=== Gösterilen metin ===
■ ■ ■

4 Mart 2013 Pazartesi



TROMPET LANETİ veyahut KÖKLÜ BİR AİLENİN BİR NEFESTE ÇÖKÜŞÜ
Al takke ver külah çevirerek günümüze uyarlayan
Tansu M. Gülaydın

‘Ne ağlarsın benim zülfü siyahım, bu da gelir, bu da geçer ağlama.’ Bu ezgiyi dört (4) yaşında, önünde nota olmadan, hatta nota bilmeden çıkarttığında, dedesi Borazancıbaşı Celil Bey, trompet aletinde peşrev olmaz diyerek konuyu geçiştirivermişti. Celil Bey, aileye ikinci bir trompetçinin gelişini müjdeleyen bu icrayı görmezden gelerek, torunu Ergin’i oyun dışı bırakmaya çalışıyordu, ama, nafile.

■ ■ ■

=== Kaynak veriler ===
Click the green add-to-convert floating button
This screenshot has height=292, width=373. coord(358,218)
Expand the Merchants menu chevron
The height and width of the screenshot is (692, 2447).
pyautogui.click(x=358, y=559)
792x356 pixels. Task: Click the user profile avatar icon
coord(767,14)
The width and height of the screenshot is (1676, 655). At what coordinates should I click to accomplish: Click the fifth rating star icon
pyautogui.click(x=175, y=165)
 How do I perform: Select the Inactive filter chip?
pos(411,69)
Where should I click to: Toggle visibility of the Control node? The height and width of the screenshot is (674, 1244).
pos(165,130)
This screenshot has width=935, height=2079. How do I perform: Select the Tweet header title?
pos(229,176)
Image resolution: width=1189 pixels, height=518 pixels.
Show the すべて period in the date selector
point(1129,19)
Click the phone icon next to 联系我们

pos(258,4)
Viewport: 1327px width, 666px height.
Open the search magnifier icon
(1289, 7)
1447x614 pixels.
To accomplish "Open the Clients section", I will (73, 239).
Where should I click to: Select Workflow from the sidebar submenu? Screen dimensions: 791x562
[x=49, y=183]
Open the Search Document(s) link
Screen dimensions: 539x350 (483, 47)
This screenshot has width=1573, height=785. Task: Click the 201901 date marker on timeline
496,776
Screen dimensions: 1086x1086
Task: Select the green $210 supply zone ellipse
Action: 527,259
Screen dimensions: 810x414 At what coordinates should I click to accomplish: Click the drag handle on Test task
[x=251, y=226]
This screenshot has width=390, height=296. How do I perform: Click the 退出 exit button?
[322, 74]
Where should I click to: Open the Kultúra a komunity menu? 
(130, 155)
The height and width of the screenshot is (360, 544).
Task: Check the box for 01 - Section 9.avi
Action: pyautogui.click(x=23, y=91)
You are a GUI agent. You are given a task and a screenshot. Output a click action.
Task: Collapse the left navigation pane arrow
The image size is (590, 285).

■ ■ ■

=== Görev listesi ===
[1] Gösterilen metindeki "Celil Bey, aileye ikinci bir trompetçinin gelişini müjdeleyen bu icrayı görmezden gelerek, torunu Ergin’i oyun dışı bırakmaya çalışıyordu, ama, nafile." cümlesini İngilizceye çeviriniz.
[2] Gösterilen metinde "4 Mart 2013" sözcüklerinden başlayıp "çalışıyordu, ama, nafile." sözcükleri de dahil olmak üzere uzanan bölümü hiçbir değişiklik yapmadan tekrarlayınız.

=== Görev çıktıları ===
[1] Ignoring this performance, which heralded the arrival of a second trumpeter in the family, Celil Bey was trying to keep his grandson Ergin out of the game, but in vain.

[2]
4 Mart 2013 Pazartesi



TROMPET LANETİ veyahut KÖKLÜ BİR AİLENİN BİR NEFESTE ÇÖKÜŞÜ
Al takke ver külah çevirerek günümüze uyarlayan
Tansu M. Gülaydın

‘Ne ağlarsın benim zülfü siyahım, bu da gelir, bu da geçer ağlama.’ Bu ezgiyi dört (4) yaşında, önünde nota olmadan, hatta nota bilmeden çıkarttığında, dedesi Borazancıbaşı Celil Bey, trompet aletinde peşrev olmaz diyerek konuyu geçiştirivermişti. Celil Bey, aileye ikinci bir trompetçinin gelişini müjdeleyen bu icrayı görmezden gelerek, torunu Ergin’i oyun dışı bırakmaya çalışıyordu, ama, nafile.